Let's start with the implementation:
class A(val n: Int)
object A {
implicit val ord = new Ordering[A] {
def compare(x: A, y: A) = implicitly[Ordering[Int]].compare(x.n, y.n)
}
}
So, consider what happens when you call
List(new A(5), new A(2)).sorted
As we saw, the method sorted expects an Ordering[A] (actually, it expects an Ordering[B], where B >: A). There isn't any such thing inside Ordering, and there is no "source" type on which to look. Obviously, it is finding it inside A, which is a type argument of Ordering.
This is also how various collection methods expecting CanBuildFrom work: the implicits are found inside companion objects to the type parameters of CanBuildFrom.
Note: Ordering is defined as trait Ordering[T], where T is a type parameter. Previously, I said that Scala looked inside type parameters, which doesn't make much sense. The implicit looked for above is Ordering[A], where A is an actual type, not type parameter: it is a type argument to Ordering. See section 7.2 of the Scala specification.
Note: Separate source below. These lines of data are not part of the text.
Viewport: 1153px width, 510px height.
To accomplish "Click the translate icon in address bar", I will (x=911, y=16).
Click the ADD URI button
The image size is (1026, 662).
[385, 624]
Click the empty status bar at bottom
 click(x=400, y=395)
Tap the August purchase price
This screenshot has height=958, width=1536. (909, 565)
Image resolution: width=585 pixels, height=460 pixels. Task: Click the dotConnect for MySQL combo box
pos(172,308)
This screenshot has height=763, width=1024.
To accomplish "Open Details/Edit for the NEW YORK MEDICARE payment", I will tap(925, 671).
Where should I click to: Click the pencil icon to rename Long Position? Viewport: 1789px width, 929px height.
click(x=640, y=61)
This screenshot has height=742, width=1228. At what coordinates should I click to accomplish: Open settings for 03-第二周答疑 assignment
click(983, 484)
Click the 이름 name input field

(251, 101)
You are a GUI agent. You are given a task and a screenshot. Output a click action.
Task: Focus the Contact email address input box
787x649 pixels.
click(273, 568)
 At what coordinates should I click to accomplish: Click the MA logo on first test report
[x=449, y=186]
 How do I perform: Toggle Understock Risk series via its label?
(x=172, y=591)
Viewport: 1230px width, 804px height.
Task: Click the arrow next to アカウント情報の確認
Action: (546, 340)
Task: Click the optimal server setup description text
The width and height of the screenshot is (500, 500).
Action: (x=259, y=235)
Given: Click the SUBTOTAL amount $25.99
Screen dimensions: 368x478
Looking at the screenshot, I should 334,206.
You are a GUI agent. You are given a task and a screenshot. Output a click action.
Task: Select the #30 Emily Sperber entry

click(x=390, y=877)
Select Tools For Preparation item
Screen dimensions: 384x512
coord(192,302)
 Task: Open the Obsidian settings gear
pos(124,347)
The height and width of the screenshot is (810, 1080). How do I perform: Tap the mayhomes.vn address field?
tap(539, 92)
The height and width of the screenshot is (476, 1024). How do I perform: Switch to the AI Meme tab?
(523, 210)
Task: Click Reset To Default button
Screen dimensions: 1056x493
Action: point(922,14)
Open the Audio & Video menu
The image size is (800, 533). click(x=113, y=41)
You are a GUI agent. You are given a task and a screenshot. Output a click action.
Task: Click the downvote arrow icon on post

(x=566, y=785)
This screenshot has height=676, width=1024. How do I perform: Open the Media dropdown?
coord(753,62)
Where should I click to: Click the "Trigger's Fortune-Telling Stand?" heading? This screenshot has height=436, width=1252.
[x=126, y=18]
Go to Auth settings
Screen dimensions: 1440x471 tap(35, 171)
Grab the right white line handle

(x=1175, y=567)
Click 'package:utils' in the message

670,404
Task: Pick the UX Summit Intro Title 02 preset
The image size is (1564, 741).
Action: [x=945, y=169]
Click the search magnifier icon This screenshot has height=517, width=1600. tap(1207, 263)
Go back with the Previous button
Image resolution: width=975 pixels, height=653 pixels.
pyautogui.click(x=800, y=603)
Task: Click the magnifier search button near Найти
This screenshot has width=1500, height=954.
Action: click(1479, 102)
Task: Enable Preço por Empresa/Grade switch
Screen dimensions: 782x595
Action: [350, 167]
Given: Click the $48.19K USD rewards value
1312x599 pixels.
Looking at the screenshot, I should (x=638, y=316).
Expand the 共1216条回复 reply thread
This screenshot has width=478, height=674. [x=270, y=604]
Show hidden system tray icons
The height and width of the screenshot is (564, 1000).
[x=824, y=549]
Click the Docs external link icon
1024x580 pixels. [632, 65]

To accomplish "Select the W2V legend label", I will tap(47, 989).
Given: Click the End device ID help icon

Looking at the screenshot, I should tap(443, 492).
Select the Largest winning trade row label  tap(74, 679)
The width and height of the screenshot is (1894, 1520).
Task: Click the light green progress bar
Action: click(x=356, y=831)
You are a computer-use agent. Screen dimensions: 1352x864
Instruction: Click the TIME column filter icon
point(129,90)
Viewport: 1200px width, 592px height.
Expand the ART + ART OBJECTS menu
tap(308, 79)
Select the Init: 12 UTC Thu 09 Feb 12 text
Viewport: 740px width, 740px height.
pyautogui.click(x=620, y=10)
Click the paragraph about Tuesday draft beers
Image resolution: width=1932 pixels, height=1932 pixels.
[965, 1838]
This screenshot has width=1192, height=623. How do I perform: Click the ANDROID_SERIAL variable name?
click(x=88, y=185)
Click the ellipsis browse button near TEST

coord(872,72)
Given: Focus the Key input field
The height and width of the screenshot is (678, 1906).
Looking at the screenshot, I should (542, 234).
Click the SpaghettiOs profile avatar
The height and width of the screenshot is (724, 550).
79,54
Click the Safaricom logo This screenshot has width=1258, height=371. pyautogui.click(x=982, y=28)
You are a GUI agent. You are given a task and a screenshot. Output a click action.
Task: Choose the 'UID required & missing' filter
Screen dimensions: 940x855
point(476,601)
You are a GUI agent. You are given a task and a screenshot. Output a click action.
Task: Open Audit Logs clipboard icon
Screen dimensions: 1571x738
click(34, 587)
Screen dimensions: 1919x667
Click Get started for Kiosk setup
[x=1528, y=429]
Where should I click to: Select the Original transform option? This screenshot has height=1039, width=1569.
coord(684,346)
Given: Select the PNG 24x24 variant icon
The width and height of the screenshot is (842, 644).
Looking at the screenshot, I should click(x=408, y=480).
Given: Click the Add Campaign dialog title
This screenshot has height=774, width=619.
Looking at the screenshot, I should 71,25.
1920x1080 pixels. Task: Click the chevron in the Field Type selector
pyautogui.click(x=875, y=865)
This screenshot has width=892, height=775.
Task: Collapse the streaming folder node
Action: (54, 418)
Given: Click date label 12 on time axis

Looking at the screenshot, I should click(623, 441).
This is available since Scala 2.8.0.
Outer Objects for Nested Types
I haven't actually seen examples of this. I'd be grateful if someone could share one. The principle is simple:
class A(val n: Int) {
class B(val m: Int) { require(m < n) }
}
object A {
implicit def bToString(b: A#B) = "B: %d" format b.m
}
val a = new A(5)
val b = new a.B(3)
val s: String = b // s == "B: 3"
Other Dimensions
I'm pretty sure this was a joke, but this answer might not be up-to-date. So don't take this question as being the final arbiter of what is happening, and if you do noticed it has gotten out-of-date, please inform me so that I can fix it.
EDIT
Related questions of interest:
Context and view bounds
Chaining implicits
Scala: Implicit parameter resolution precedence
I wanted to find out the precedence of the implicit parameter resolution, not just where it looks for, so I wrote a blog post revisiting implicits without import tax (and implicit parameter precedence again after some feedback).
Here's the list:
1) implicits visible to current invocation scope via local declaration, imports, outer scope, inheritance, package object that are accessible without prefix.
2) implicit scope, which contains all sort of companion objects and package object that bear some relation to the implicit's type which we search for (i.e. package object of the type, companion object of the type itself, of its type constructor if any, of its parameters if any, and also of its supertype and supertraits).
If at either stage we find more than one implicit, static overloading rule is used to resolve it.